Minimizing Area of 2 Triangles Problem

[DMOC]

Homework Statement

The line joining P and Q crosses two parallel lines that are 8 units apart (thus, if I drew a vertical line from the top line to the bottom line, that would equal eight). The point R is 10 units from point P (as shown). How far from point Q should the point S be chosen so that the sum of the areas of the two triangles is at a minimum?

Homework Equations

Area = \frac{1}{2}bh

The Attempt at a Solution

Okay ... not so bad, I think I know some of the steps.

Area of 2 Triangles = \frac{1}{2}bh + \frac{1}{2}(b_{1})(h_{1})

b1 and h1 are just the base/height of the other trianglw (the one with points S and Q).
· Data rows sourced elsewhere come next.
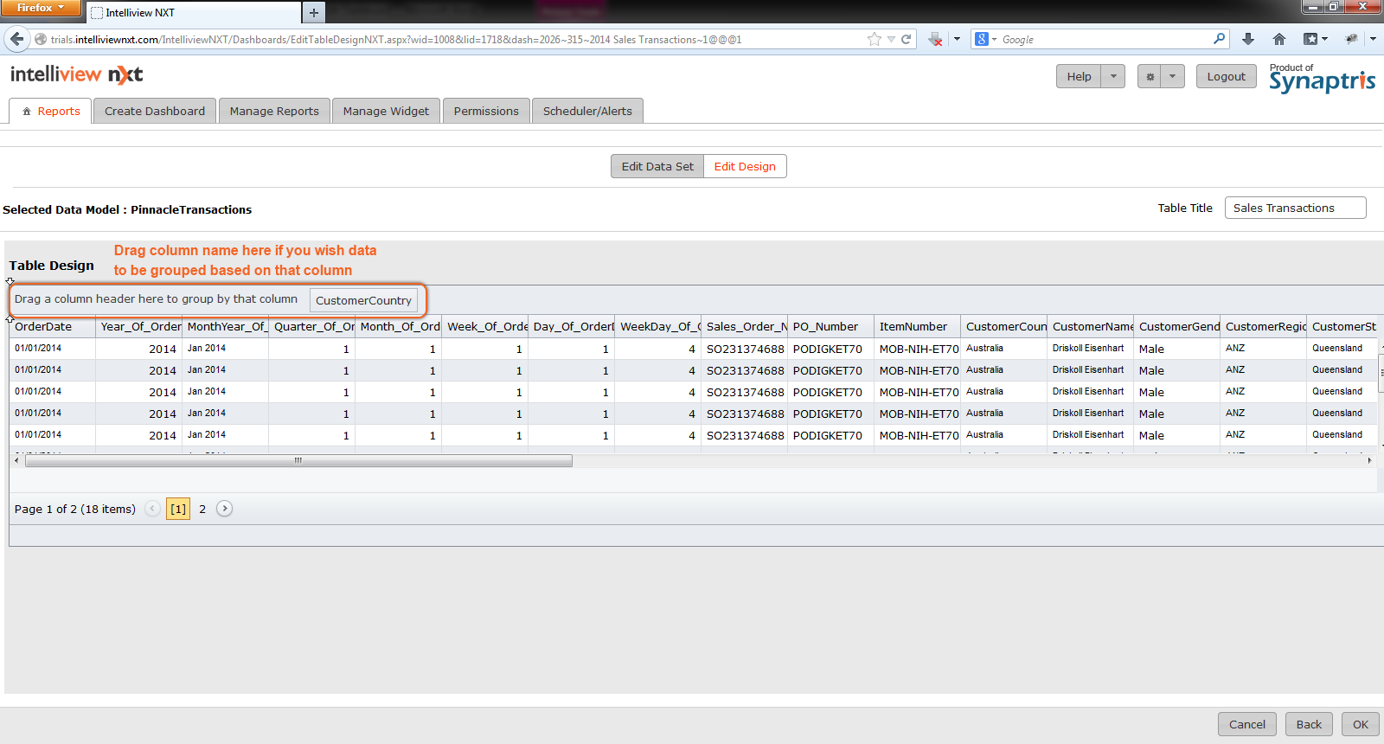The height and width of the screenshot is (744, 1384).
Task: Bookmark page with star icon
Action: [874, 39]
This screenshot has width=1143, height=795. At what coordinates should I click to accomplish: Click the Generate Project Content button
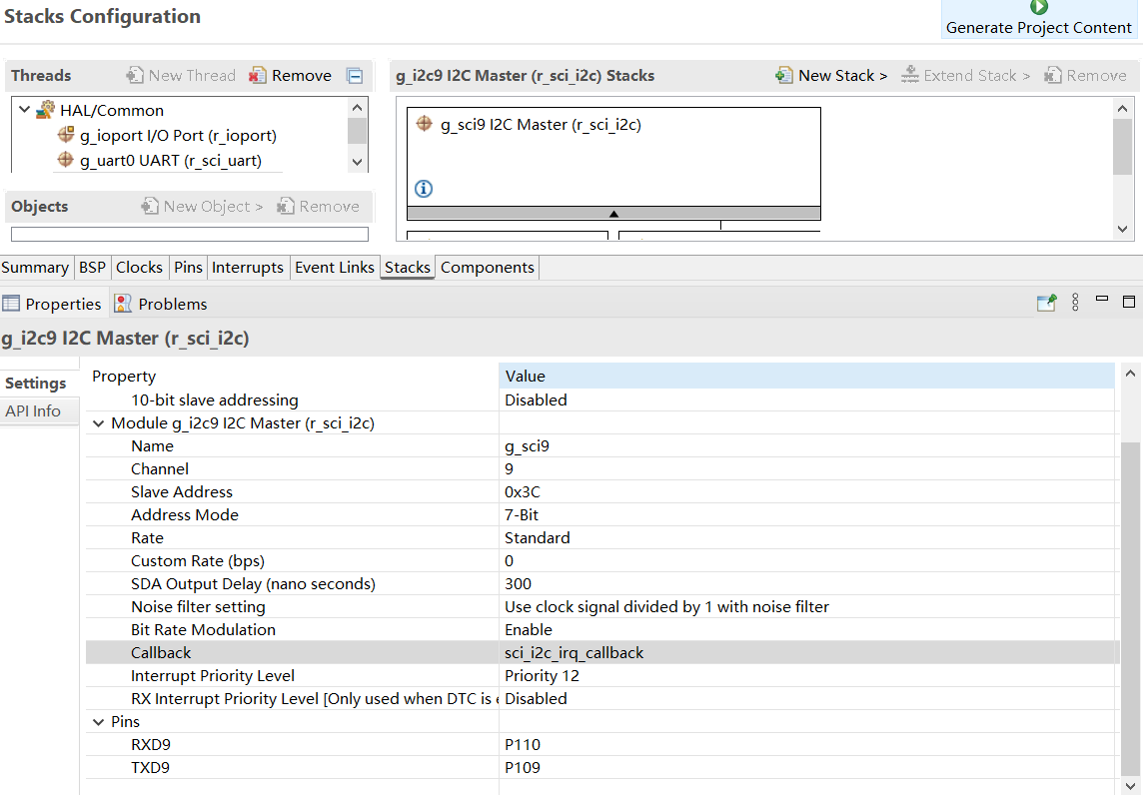(1038, 19)
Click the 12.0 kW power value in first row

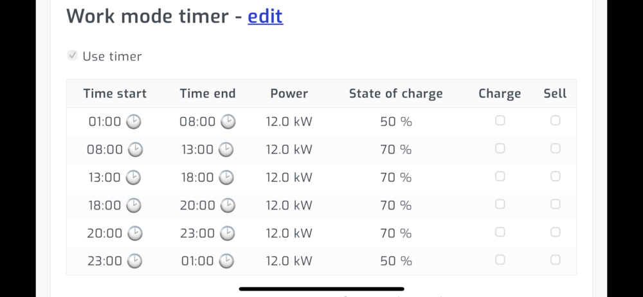(289, 122)
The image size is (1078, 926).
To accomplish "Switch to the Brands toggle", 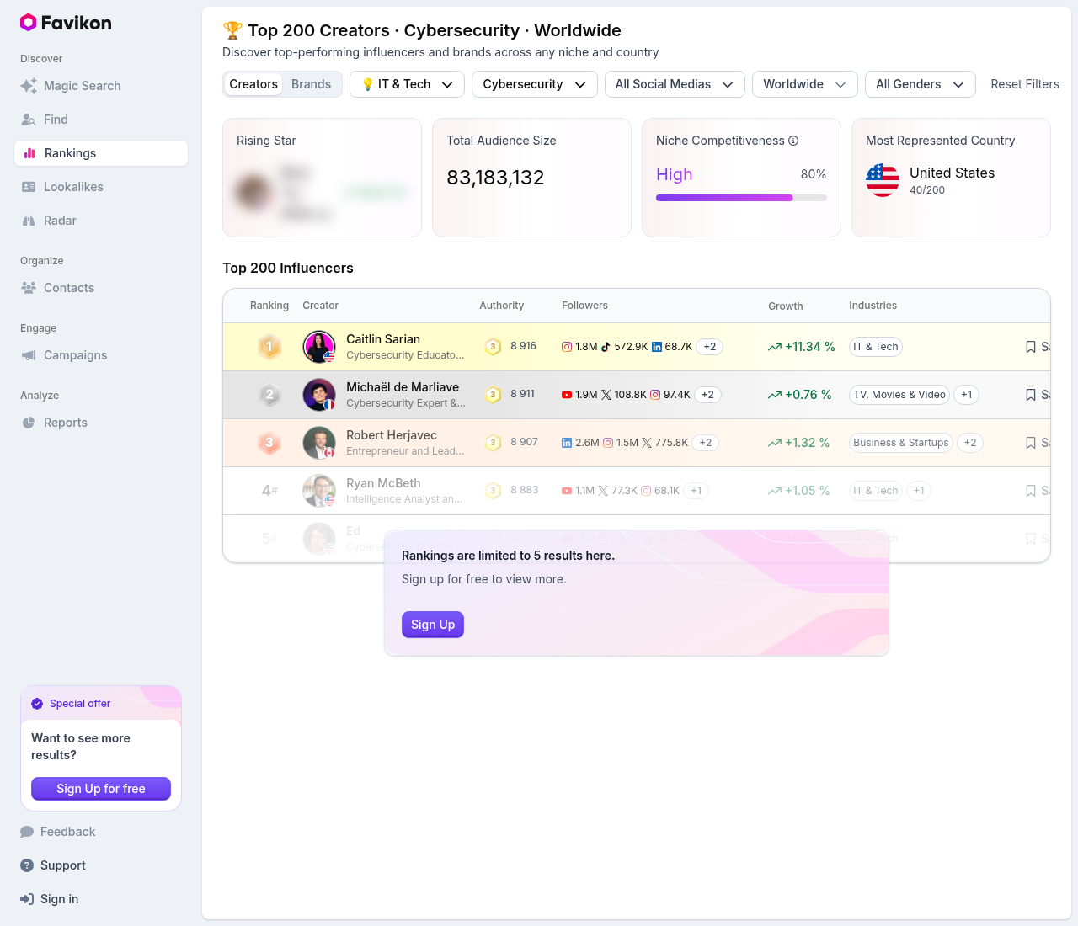I will (311, 84).
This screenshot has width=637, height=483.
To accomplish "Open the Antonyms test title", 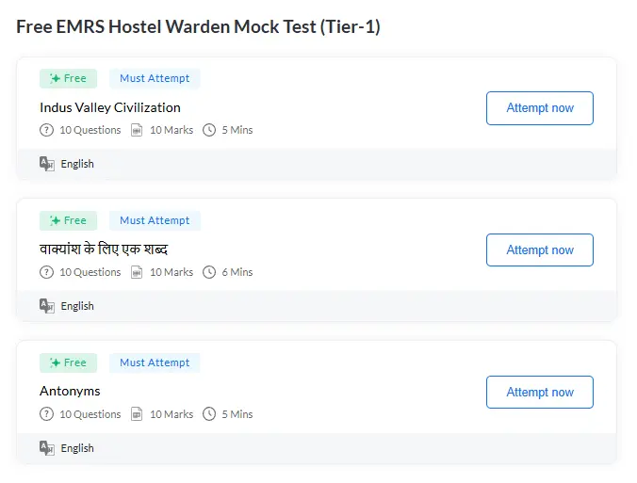I will pos(70,391).
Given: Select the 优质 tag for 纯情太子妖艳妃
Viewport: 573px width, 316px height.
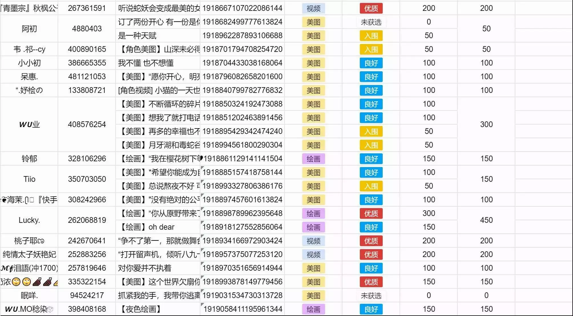Looking at the screenshot, I should 371,254.
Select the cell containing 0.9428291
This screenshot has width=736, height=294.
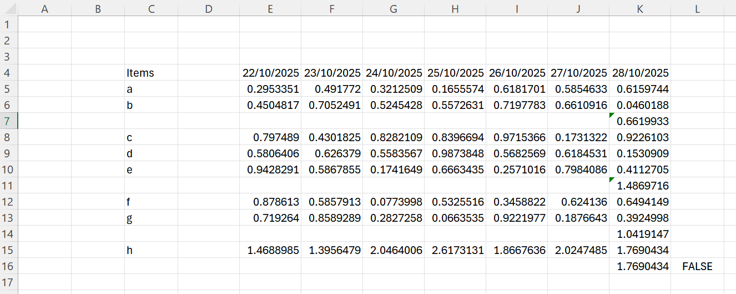click(x=270, y=170)
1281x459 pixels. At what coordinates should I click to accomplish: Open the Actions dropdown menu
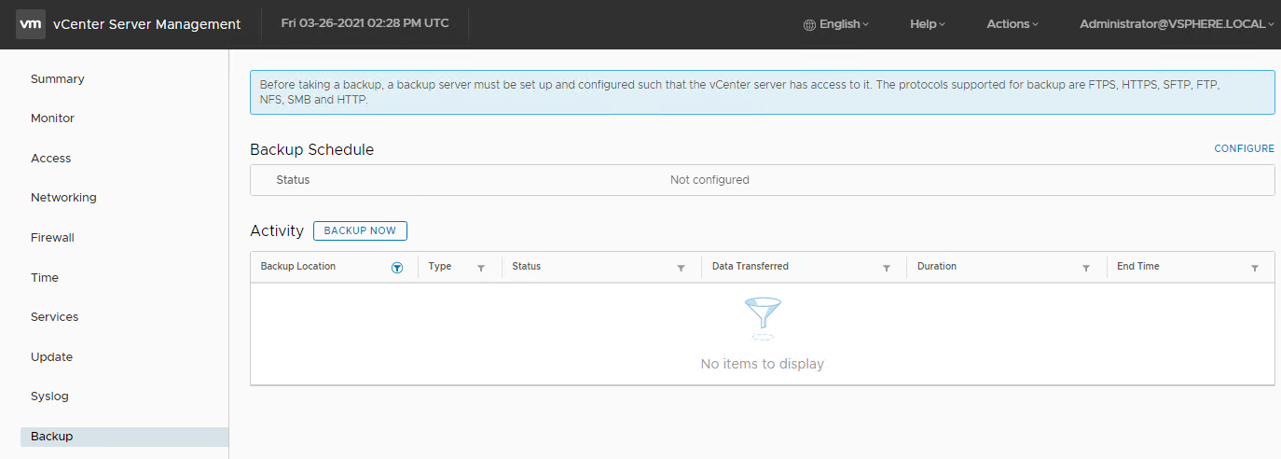click(1012, 24)
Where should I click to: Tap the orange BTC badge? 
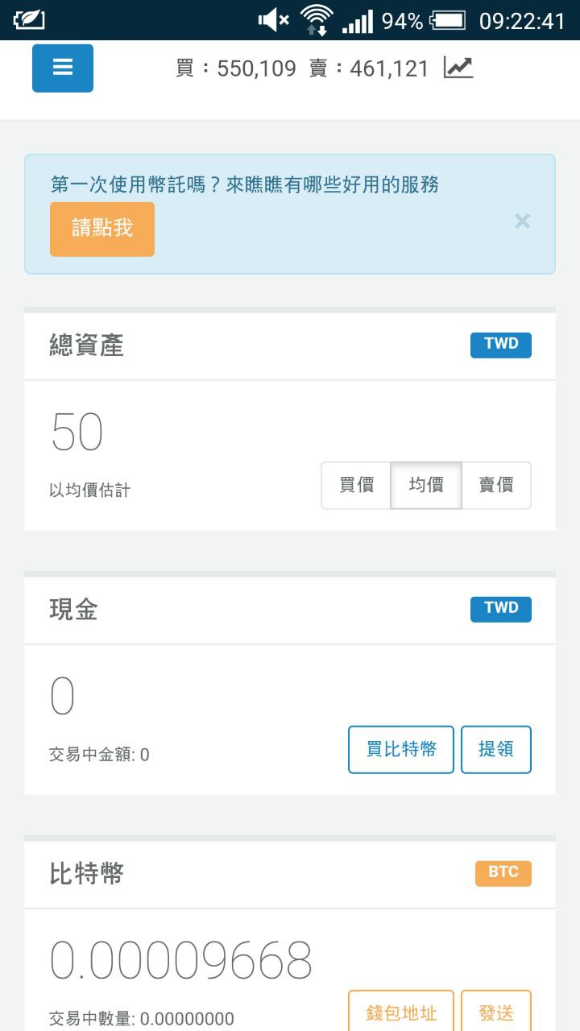pyautogui.click(x=503, y=873)
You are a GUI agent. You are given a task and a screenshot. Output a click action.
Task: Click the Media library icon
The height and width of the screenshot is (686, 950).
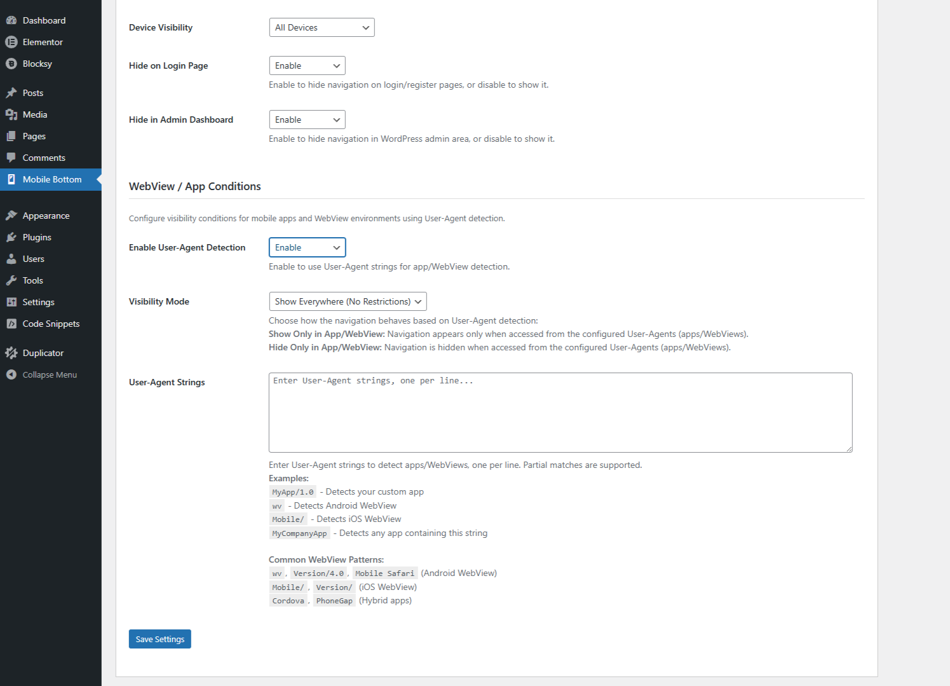[x=11, y=114]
So should I substitute 10 in for b and then do implicit differentiation? And how do I include the "8" that's here? Have something like height x and height 8-x for the two triangles?

 

[lanedance]

you need to find the areas of the triangles in terms of the distance QS = s, before you can differentiate with respect to s to find your minima

are you sure this is everything in the question 7 how its was given? unless it comes out as a really nice result (unlikely), I think you need to know the position of Q relative to R & P first

 

[DMOC]

Yes, I coped it directly from my book.

So when doing this problem, how can I first find the areas in terms of QS? Should I just assign a variable to QS?

 

[lanedance]

yeah, so find a way to write the area in terms of s = QS,

expanding qhat you previously wrote, including the dependence on s
A_{total}(s) = A_1(s) + A_2(s) = \frac{1}{2}b_1(s)h_1(s) + \frac{1}{2}b_{2}h_{2}(s)
only the base PR = b₂, is independent of s

however unless I'm missing something I still can't see how you can do this without something pinning the location of Q

 

[Office_Shredder]

I think you have enough. Notice the two triangles will be similar

 

[lanedance]

knew i was missing something easy - nice, (can't believe i missed it)
so DMOC, its all about ratios of length